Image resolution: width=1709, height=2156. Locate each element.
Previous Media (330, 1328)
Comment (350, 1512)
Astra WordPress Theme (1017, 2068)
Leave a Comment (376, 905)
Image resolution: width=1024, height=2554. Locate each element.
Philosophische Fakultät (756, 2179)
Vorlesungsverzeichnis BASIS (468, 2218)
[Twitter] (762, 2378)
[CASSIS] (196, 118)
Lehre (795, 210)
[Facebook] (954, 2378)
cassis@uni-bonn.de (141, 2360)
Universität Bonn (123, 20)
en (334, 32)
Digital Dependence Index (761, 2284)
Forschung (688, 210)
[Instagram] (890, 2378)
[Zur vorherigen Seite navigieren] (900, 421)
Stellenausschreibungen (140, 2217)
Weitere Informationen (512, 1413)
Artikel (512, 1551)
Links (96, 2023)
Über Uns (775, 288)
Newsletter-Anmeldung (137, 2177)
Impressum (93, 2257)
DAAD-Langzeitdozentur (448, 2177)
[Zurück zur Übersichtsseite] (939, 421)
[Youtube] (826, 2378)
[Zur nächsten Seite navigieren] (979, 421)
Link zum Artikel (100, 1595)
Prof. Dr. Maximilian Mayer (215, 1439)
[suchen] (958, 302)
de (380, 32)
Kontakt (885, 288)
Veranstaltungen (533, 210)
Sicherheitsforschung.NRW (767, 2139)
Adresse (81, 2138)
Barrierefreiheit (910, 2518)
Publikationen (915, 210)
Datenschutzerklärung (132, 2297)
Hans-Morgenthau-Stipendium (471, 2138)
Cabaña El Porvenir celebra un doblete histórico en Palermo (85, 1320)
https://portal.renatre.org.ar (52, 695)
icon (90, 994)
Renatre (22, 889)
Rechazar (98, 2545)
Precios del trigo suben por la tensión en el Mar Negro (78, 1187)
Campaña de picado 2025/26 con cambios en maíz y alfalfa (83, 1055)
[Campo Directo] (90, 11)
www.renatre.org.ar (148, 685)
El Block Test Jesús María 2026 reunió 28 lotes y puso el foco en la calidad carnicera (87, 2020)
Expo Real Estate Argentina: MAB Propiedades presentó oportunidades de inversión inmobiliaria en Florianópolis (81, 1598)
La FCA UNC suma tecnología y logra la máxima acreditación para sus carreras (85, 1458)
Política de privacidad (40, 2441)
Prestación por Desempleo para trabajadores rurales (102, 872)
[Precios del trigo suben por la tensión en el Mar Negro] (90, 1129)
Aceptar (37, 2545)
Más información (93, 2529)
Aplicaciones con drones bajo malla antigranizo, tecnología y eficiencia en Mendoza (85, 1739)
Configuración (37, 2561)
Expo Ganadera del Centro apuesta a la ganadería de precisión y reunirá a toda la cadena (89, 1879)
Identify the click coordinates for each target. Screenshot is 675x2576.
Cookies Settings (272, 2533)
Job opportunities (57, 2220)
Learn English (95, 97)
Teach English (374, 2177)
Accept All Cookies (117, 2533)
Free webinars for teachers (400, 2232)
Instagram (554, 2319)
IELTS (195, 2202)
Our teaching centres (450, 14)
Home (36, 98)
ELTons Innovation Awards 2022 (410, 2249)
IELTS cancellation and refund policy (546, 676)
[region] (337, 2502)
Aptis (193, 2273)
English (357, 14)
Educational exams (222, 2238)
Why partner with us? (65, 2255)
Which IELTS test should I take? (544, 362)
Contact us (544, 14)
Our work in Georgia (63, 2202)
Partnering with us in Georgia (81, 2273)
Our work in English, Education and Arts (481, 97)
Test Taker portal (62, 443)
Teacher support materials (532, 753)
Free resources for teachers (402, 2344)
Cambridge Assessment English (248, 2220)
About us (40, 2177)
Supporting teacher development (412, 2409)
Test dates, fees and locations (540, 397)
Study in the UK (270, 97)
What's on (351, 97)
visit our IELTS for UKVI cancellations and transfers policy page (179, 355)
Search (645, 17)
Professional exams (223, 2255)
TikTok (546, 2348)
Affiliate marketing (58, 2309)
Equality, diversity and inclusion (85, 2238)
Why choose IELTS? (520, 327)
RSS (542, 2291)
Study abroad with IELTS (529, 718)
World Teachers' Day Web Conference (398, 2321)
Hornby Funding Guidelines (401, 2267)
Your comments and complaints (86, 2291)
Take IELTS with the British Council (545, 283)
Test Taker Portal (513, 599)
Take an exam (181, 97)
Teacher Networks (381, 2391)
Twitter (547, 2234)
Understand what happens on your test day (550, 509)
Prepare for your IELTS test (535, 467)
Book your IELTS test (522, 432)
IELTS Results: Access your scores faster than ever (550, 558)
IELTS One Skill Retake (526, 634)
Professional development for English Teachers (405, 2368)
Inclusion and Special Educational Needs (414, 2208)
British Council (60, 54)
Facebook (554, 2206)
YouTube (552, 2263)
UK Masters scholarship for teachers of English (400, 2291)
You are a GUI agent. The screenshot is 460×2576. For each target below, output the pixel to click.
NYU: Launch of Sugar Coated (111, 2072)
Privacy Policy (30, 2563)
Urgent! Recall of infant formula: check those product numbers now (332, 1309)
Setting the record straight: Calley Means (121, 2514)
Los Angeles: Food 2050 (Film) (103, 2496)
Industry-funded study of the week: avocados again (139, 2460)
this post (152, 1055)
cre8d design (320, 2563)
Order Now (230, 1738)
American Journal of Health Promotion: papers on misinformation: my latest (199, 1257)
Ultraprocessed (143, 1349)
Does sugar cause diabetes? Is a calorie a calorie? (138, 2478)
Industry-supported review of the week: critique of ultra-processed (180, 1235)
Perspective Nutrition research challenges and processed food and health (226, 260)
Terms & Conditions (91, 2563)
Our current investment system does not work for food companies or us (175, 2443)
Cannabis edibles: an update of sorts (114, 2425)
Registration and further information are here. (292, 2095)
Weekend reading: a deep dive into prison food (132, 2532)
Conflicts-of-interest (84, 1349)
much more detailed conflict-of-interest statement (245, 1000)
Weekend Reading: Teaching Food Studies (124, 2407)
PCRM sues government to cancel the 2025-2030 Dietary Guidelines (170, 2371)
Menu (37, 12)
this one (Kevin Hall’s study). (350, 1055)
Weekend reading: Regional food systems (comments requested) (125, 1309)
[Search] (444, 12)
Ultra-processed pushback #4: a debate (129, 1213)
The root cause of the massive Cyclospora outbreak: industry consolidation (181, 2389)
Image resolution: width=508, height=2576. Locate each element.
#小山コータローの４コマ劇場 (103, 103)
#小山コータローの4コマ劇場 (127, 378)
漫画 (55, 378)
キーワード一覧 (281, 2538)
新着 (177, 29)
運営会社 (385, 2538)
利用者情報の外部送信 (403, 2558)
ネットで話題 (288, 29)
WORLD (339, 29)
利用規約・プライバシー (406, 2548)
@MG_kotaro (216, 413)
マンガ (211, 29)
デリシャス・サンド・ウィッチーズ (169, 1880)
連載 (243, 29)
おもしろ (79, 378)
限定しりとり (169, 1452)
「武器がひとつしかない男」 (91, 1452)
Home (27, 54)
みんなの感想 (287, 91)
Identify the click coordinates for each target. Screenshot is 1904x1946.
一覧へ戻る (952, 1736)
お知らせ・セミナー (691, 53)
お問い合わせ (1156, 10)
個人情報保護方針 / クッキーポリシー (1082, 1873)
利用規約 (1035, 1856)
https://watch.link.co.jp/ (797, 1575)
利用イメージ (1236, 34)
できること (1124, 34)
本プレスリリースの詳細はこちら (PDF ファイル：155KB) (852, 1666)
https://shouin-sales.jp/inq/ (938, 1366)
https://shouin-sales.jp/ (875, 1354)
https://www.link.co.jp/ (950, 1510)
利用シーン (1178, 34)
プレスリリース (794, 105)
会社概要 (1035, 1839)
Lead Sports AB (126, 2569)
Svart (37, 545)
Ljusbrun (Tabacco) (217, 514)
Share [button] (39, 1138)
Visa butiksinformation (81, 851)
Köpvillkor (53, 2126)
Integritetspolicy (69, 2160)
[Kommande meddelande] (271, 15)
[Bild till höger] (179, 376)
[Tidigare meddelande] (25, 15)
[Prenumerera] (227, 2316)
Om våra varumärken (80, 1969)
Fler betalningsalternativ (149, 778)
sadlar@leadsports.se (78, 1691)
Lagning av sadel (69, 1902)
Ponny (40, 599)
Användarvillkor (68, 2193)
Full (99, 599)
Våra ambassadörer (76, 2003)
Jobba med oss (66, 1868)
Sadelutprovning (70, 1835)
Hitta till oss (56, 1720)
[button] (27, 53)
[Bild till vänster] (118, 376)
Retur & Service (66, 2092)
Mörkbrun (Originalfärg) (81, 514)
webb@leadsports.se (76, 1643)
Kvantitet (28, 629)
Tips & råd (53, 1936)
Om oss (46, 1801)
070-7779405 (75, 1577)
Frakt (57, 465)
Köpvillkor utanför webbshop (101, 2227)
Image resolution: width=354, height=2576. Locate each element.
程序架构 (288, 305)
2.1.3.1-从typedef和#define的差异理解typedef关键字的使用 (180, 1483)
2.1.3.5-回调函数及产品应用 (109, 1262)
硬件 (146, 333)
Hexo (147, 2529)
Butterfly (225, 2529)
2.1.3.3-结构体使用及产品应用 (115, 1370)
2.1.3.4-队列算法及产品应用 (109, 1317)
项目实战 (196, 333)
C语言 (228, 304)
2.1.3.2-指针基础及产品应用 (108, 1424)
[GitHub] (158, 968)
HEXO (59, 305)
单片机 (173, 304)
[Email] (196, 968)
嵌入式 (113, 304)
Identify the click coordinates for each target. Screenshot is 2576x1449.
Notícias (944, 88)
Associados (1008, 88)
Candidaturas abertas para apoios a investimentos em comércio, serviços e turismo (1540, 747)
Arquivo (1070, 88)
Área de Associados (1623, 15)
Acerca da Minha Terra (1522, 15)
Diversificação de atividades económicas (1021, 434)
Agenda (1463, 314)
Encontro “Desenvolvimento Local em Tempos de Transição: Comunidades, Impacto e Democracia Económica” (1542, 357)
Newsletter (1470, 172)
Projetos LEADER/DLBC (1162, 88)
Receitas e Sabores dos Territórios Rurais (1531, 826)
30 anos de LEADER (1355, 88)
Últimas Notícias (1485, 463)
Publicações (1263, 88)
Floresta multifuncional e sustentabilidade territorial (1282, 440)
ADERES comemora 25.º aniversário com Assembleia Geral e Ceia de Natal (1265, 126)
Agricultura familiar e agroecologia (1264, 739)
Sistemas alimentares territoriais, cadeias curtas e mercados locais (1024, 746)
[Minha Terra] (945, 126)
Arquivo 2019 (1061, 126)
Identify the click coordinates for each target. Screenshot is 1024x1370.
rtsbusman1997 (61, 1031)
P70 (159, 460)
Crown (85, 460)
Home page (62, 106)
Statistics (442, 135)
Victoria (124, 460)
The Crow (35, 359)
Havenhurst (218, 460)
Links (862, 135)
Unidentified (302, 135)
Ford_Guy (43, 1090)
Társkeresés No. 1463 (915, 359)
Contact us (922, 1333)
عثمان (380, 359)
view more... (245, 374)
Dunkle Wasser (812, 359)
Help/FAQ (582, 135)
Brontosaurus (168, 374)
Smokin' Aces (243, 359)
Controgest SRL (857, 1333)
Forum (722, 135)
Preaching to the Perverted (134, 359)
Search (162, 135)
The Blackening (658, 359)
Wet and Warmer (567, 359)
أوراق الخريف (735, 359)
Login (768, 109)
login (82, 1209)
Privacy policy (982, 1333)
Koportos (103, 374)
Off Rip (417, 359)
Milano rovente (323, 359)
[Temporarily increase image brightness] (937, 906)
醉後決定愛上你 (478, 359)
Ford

*PROBLEM TO SOLVE:* Retype only the lines above between the line with "Home (36, 98)" and the line with "Professional exams (223, 2255)", counting those two lines as well, and keep every character as it is.

*TASK ANSWER:*
Home (36, 98)
ELTons Innovation Awards 2022 (410, 2249)
IELTS cancellation and refund policy (546, 676)
[region] (337, 2502)
Aptis (193, 2273)
English (357, 14)
Educational exams (222, 2238)
Why partner with us? (65, 2255)
Which IELTS test should I take? (544, 362)
Contact us (544, 14)
Our work in Georgia (63, 2202)
Partnering with us in Georgia (81, 2273)
Our work in English, Education and Arts (481, 97)
Test Taker portal (62, 443)
Teacher support materials (532, 753)
Free resources for teachers (402, 2344)
Cambridge Assessment English (248, 2220)
About us (40, 2177)
Supporting teacher development (412, 2409)
Test dates, fees and locations (540, 397)
Study in the UK (270, 97)
What's on (351, 97)
visit our IELTS for UKVI cancellations and transfers policy page (179, 355)
Search (645, 17)
Professional exams (223, 2255)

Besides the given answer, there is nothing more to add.